> _Set task_: Please copy out the text of the records below line for line, leaving out the pictures.

> _Dataset records_:

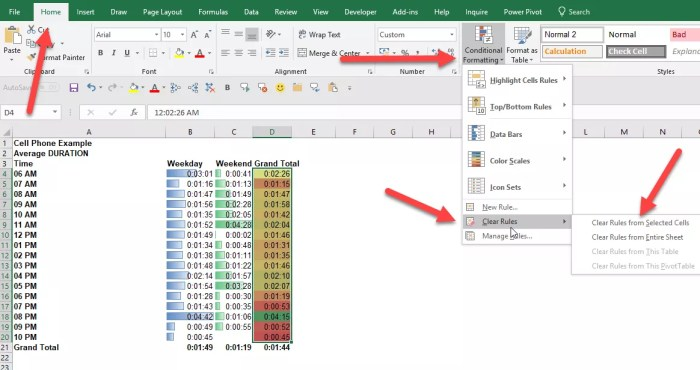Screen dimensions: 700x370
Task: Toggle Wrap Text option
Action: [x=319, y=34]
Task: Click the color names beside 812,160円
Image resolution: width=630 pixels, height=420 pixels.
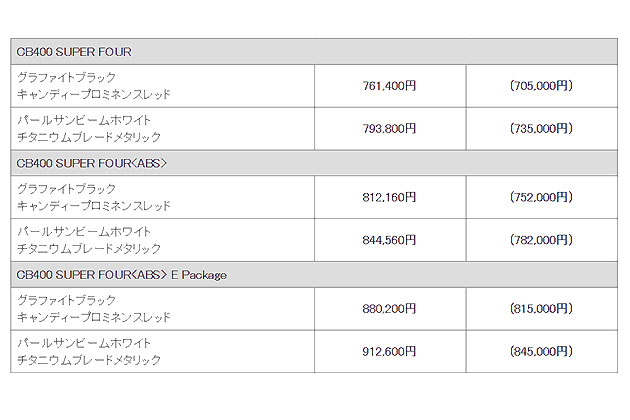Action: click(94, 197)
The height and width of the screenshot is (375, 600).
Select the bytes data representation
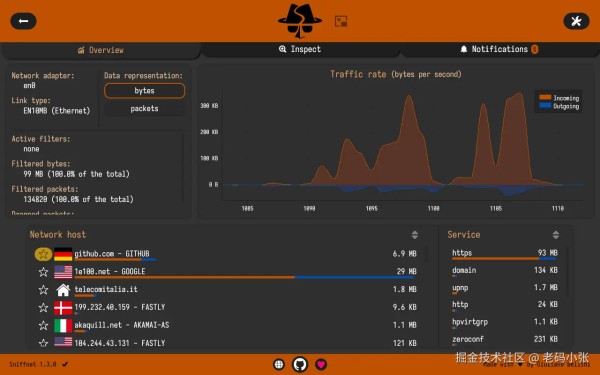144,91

> _Correct output_:
Screen dimensions: 700x370
Task: Toggle Wrap Text option
Action: [x=319, y=34]
Task: Click the color names beside 812,160円
Image resolution: width=630 pixels, height=420 pixels.
Action: click(94, 197)
The height and width of the screenshot is (375, 600).
Select the bytes data representation
144,91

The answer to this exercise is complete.